Quand vous relevez un déséquilibre de vie qui impacte votre état de santé
(physique ou moral) ou crée des tensions avec des personnes qui vous sont
chères, ne faites pas ce qui est le plus tentant de faire : rien, en pensant que
les choses vont finir par s’arranger d’elles-mêmes, ou mettre toujours sur le
dos de votre patron le fait que vous n’ayez plus le temps pour vous
consacrer à votre autre projet (par exemple, celui de devenir instructeur de
plongée).
À première vue, il semble évident que si vous n’arrivez pas à trouver de
temps pour votre autre projet, c’est parce que vous commencez votre
journée de travail à 8 h et que vous la terminez à 21 h. Mais si vous
regardez de plus près, vous constaterez que ce n’est pas la vraie raison de
votre déséquilibre : ce n’est que la conséquence.
La première chose que nous avons l’habitude de faire quand nous
identifions un problème, c’est de réfléchir aux solutions. C’est une erreur.

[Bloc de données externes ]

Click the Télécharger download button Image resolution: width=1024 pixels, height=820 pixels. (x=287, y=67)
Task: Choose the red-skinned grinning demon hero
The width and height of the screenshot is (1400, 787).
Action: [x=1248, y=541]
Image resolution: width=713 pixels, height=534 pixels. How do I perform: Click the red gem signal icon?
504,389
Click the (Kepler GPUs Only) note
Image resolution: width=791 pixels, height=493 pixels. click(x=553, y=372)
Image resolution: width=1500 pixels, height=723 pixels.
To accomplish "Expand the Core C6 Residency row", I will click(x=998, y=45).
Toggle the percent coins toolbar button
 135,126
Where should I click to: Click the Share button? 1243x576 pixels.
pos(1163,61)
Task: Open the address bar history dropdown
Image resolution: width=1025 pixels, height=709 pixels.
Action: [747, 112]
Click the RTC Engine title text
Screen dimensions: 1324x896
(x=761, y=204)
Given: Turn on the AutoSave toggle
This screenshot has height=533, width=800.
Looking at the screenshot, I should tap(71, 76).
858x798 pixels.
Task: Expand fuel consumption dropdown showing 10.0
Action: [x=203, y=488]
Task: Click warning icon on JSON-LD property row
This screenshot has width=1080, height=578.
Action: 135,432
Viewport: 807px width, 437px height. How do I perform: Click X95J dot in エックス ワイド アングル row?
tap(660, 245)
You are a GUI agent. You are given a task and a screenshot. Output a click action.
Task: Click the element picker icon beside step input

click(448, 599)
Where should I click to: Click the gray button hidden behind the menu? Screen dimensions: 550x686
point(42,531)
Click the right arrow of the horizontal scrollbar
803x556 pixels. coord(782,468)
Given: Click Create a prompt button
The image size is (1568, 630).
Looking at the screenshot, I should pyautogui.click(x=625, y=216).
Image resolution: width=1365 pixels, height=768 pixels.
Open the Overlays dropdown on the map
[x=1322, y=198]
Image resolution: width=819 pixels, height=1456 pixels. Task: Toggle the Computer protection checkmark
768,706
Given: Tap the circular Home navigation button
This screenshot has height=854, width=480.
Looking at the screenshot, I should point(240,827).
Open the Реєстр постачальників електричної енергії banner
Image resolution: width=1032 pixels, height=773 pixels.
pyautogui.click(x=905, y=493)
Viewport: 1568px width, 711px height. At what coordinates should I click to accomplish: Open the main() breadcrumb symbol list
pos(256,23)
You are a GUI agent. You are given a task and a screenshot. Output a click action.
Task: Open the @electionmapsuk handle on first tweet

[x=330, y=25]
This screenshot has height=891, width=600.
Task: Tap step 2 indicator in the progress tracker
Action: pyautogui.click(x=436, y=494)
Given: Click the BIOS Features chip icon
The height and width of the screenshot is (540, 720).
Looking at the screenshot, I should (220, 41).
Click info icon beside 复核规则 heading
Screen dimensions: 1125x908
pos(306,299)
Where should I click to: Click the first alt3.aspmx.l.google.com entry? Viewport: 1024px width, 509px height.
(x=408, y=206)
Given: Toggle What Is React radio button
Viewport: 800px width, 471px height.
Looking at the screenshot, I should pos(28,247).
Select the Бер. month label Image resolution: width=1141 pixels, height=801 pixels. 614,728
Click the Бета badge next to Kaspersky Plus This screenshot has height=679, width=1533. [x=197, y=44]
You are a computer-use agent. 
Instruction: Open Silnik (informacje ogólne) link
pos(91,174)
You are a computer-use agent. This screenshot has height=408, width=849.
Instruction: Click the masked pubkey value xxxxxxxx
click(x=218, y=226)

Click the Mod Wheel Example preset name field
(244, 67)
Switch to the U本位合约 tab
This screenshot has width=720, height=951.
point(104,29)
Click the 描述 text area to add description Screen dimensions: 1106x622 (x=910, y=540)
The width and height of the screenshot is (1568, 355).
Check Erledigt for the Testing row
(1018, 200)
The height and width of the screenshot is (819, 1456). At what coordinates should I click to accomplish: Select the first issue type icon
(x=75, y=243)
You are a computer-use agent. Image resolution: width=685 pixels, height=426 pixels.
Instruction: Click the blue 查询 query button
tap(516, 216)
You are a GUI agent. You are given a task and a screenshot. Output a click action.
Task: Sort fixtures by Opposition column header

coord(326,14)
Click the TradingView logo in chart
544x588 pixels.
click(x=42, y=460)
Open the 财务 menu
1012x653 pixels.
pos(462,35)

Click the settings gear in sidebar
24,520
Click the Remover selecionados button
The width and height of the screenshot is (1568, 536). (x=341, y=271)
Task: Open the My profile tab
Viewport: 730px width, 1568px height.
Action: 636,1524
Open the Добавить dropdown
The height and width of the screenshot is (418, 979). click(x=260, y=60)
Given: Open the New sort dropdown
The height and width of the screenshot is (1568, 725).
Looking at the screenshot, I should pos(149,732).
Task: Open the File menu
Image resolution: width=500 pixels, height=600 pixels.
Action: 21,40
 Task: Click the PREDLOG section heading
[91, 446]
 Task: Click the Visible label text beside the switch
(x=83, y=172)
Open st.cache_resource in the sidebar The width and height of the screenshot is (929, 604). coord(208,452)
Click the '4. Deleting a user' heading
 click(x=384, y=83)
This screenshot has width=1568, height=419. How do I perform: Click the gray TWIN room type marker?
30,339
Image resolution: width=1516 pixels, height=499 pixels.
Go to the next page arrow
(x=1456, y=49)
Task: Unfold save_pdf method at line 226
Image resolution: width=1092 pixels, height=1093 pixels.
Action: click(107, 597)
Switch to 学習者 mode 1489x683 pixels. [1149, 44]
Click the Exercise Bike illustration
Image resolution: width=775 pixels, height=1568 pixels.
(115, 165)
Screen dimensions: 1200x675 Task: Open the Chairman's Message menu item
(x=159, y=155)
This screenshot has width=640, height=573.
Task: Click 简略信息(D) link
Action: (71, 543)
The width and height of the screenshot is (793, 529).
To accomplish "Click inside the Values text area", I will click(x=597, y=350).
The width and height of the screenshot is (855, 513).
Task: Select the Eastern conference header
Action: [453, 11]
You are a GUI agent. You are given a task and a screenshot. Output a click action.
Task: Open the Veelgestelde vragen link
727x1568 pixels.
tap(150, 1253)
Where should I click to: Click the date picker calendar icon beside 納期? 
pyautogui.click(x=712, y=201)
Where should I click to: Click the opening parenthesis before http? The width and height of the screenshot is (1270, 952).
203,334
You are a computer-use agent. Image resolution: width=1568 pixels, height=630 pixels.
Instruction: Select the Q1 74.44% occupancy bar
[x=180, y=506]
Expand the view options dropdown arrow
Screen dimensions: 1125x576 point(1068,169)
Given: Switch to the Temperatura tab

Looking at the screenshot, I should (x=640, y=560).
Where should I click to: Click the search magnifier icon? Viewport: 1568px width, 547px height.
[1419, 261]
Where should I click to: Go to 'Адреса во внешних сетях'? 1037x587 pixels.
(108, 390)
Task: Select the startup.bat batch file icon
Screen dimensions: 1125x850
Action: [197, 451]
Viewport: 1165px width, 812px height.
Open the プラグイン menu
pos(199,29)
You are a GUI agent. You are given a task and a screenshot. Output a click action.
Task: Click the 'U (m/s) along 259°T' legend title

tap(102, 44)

Le meilleur moyen de résoudre son problème est justement de ne pas
chercher de solutions. Au lieu de ça, il faut pratiquer l’art de se poser les
bonnes questions3.
Si je reprends l’exemple ci-dessus : votre vie est déséquilibrée. Vous
travaillez trop et vous ne trouvez plus de temps pour vous consacrer à votre
projet de devenir instructeur de plongée, alors que c’est quelque chose qui
vous tient à cœur. Voici à quoi pourra ressembler votre questionnement :
Pourquoi est-ce que je travaille de 8 h à 21 h le soir ? Parce que j’ai
trop de projets que je dois terminer.
Qu’est-ce qui explique que j’ai autant de projets ? Parce que mon
responsable m’en donne et que je les accepte tous alors que j’en ai
déjà trop.
Pourquoi est-ce que j’accepte toujours les projets qu’on me propose ?
Parce que je ne sais pas dire non.
Pourquoi est-ce que je ne sais pas dire non ? Parce que j’ai peur de
décevoir et qu’on ne m’aime plus.
Qu’est-ce qui explique que j’ai peur de décevoir ou qu’on ne m’aime
plus si je dis non ? J’ai une faible estime de moi-même.
La vraie raison est donc celle-ci : vous avez peur de décevoir et qu’on ne
vous aime plus car vous manquez d’estime de vous-même – ce qui fait que
vous ne savez pas dire non. En travaillant sur votre estime de vous-même
(en consultant un psychologue, un coach ou en trouvant des outils dans des
livres dédiés à l’estime de soi) vous apprendrez à dire non. En apprenant à
dire non, votre journée de travail sera plus courte et vous pourrez avancer
sur votre projet de devenir instructeur de plongée.
Dans votre quotidien, prêtez donc attention à votre état de santé. Votre corps
est comme une maison qui vous abrite. Si elle s’effondre, vos projets
professionnels s’effondreront avec elle.